A interrupção dos repasses financeiros ocorreu devido a um gargalo burocrático na renovação do convênio firmado entre a pasta estadual, a Unifesp e a Associação Paulista para o Desenvolvimento da Medicina (SPDM), parceria existente desde março de 2018. De acordo com Jair Mari, a própria Secretaria da Saúde atrasou em sete dias o envio da documentação contratual, o que inviabilizou a validação da assinatura eletrônica da reitoria da Unifesp no prazo previsto. A perda da vigência exigiu o refazimento do contrato e seu reencaminhamento por diversas instâncias administrativas.

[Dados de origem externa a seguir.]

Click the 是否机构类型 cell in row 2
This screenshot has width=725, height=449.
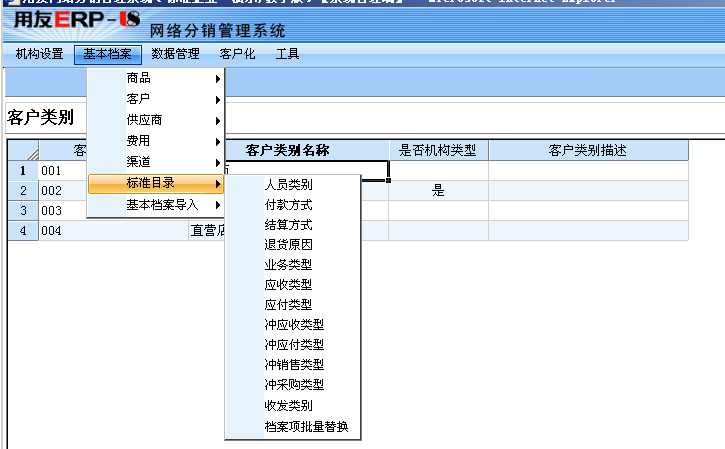(x=438, y=191)
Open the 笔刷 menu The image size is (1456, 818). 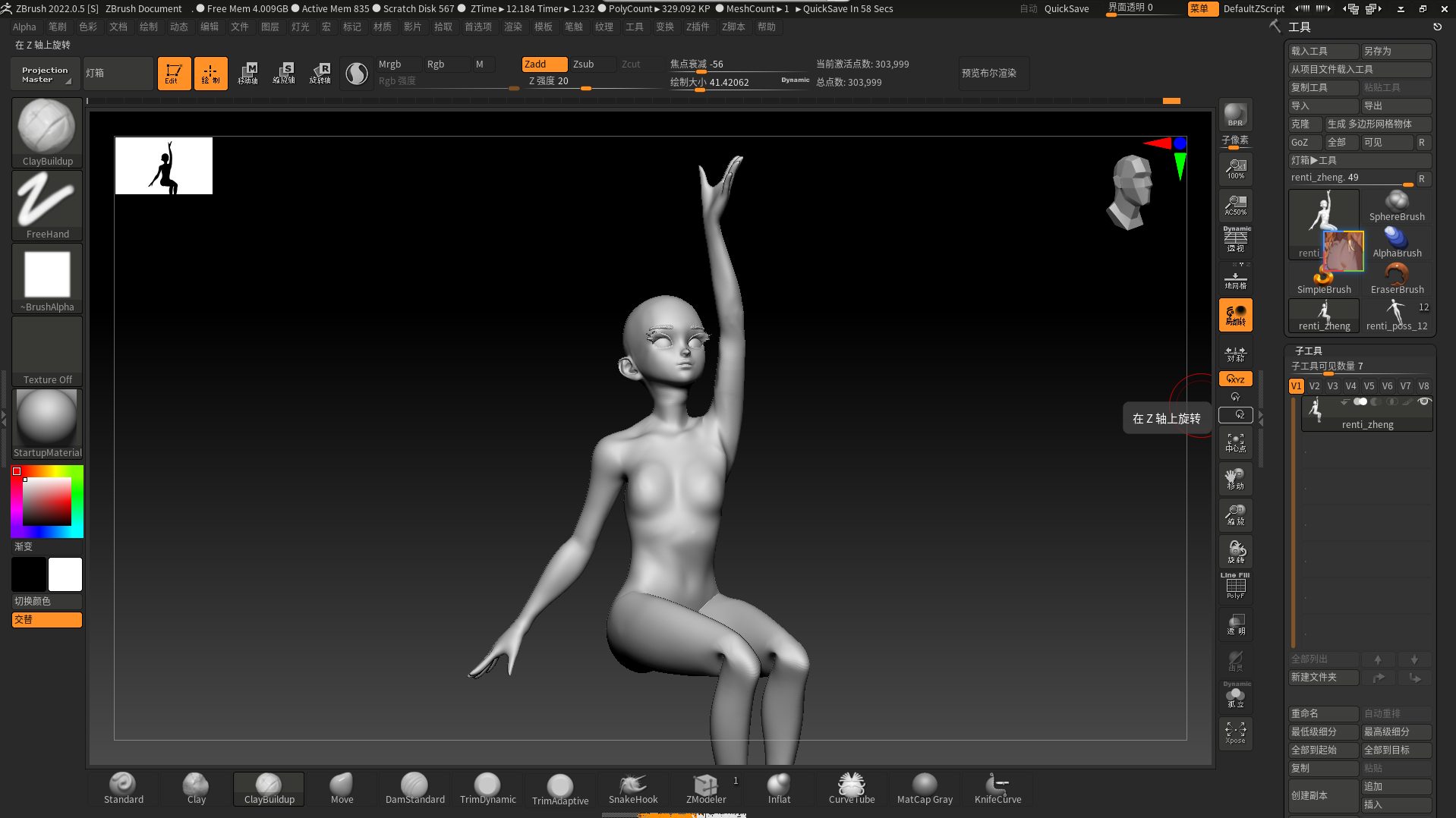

Em resposta pública, a Secretaria da Saúde afirmou que regularizaria os valores pendentes e alegou que o CAISM seguiu operando sem paralisação das atividades assistenciais. A administração estadual argumentou que a liberação de verbas públicas requer o cumprimento rigoroso de etapas contratuais, normativas jurídicas, exigências financeiras e análises de prestação de contas fixadas em legislação.
No dia a dia do centro de saúde, a escassez de recursos provocou gargalos operacionais imediatos. Profissionais de psicologia alertaram para o risco de desabastecimento de Haldol Decanoato, antipsicótico fundamental injetado na própria unidade, além de dificuldades para manter os exames laboratoriais de sangue realizados duas vezes por semana, essenciais para o monitoramento clínico e início de esquemas terapêuticos de maior complexidade.
O médico psiquiatra Kalil Bueno Abdalla, responsável pelo plantão no pronto-socorro, explicou que a indisponibilidade de ambulâncias próprias impede a transferência adequada de pacientes cuja internação supera 48 horas. Diante de intercorrências graves ou emergências clínicas que exigem encaminhamento a hospitais gerais, os profissionais precisam recorrer ao Serviço de Atendimento Móvel de Urgência (Samu) para efetuar o deslocamento.